练习任务:
(A) 请输出这篇线段树优化 DP 题解中从“int query(int rt, int”到“pos, int val)”的文字，两端包括在内。
(B) 接着这篇线段树优化 DP 题解的末尾往下写，从最后显示的内容之后开始。

节选:
*-*-*

对于当前考虑到的第 i 个位置：
首先 f(i)=f(i-1)+1 如果i是偶数 则 f(i)=min( f(i) , f(i/2)+1 )
对于从右边过来的情况 很多人说不满足无后效性，但我想了下：
这种情况一定是 从 i 左边的某个点通过 *2 的方法 跳过来然后直接往左--
就是从 i 左边的某一点 j 先*2 再往左走 总计也就是 f(j) +1 +2*j -i
所以开个线段树保存 f(j)+2*j 



#include<vector>
#include<cstdio>
#include<cstring>
#include<iostream>
#include<algorithm>
#define mid (l+r)/2
#pragma warning(disable:4996)
using namespace std;

const int maxn = 2e5 + 10;
const int inf = 0x3f3f3f3f;

int n, k;

int dp[maxn], cover[maxn << 2];

void pushup(int rt)
{
	cover[rt] = min(cover[rt << 1], cover[rt << 1 | 1]);
}

void build(int rt, int l, int r)
{
	if (l == r)
	{
		if (l <= n) cover[rt] = dp[l]+2*l;
		return;
	}
	build(rt << 1, l, mid);
	build(rt << 1 | 1, mid + 1, r);
	pushup(rt);
}

int query(int rt, int l, int r, int qstart, int qend)
{
	if (qstart <= l&&r <= qend)
		return cover[rt];
	int ans = inf;
	if (qstart <= mid) ans = query(rt << 1, l, mid, qstart, qend);
	if (mid < qend) ans = min(ans, query(rt << 1 | 1, mid + 1, r, qstart, qend));
	return ans;
}

void update(int rt, int l, int r, int pos, int val)
{
	if (l == r)

*-*-*

提供的数据:
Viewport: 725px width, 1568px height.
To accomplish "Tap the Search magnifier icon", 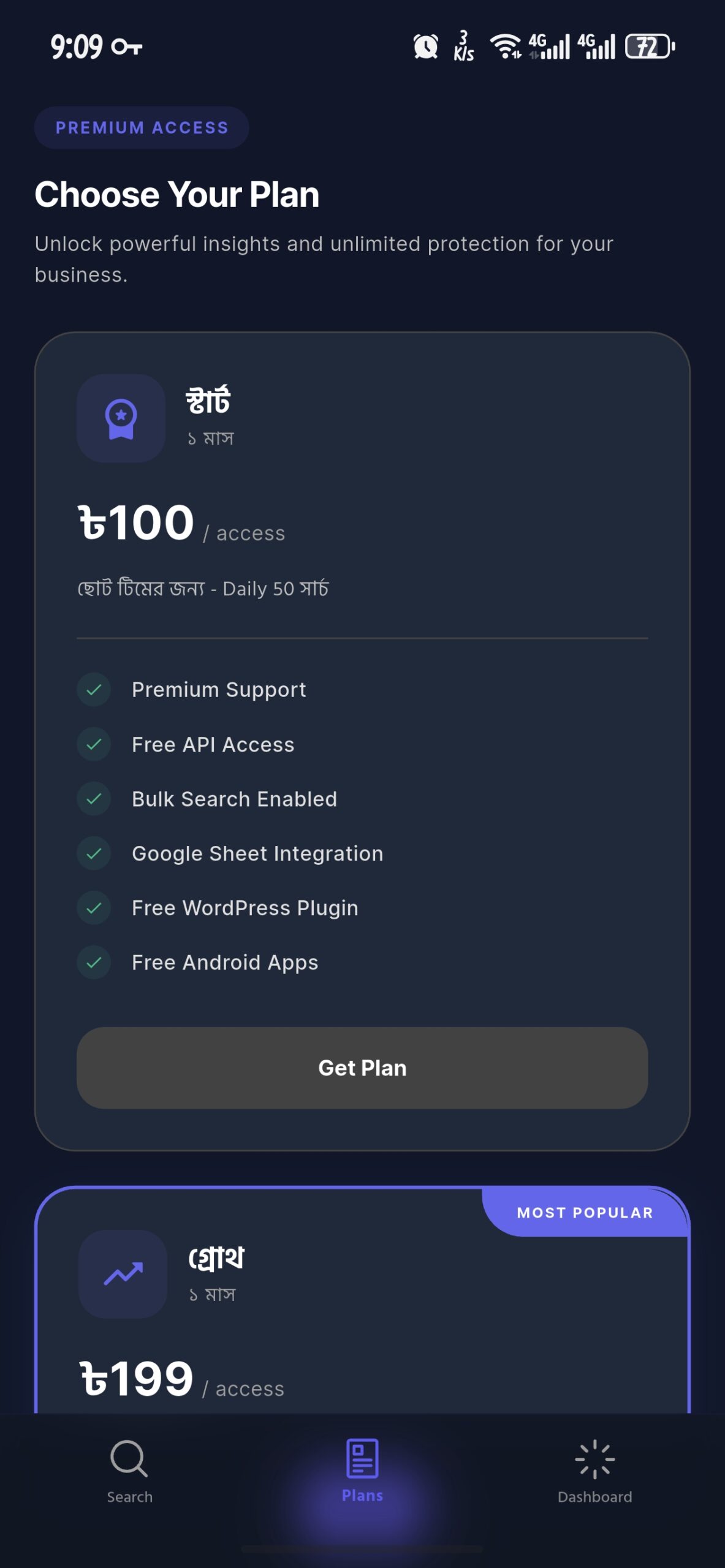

*-*-*

书面答案:
(A)
int query(int rt, int l, int r, int qstart, int qend)
{
	if (qstart <= l&&r <= qend)
		return cover[rt];
	int ans = inf;
	if (qstart <= mid) ans = query(rt << 1, l, mid, qstart, qend);
	if (mid < qend) ans = min(ans, query(rt << 1 | 1, mid + 1, r, qstart, qend));
	return ans;
}

void update(int rt, int l, int r, int pos, int val)

(B)
	{
		cover[rt] = val;
		return;
	}
	if (pos <= mid) update(rt << 1, l, mid, pos, val);
	else update(rt << 1 | 1, mid + 1, r, pos, val);
	pushup(rt);
}

int main()
{

	ios::sync_with_stdio(false);

	memset(dp, 0x3f, sizeof(dp));
	memset(cover, 0x3f, sizeof(cover));
	cin >> n >> k;
	if (k <= n)
	{
		cout << n - k << endl;
		return 0;
	}
	for (int i = 0; i <= n; i++)
		dp[i] = n - i;
	build(1, 0, maxn);
	for (int i = n + 1; i <= k; i++)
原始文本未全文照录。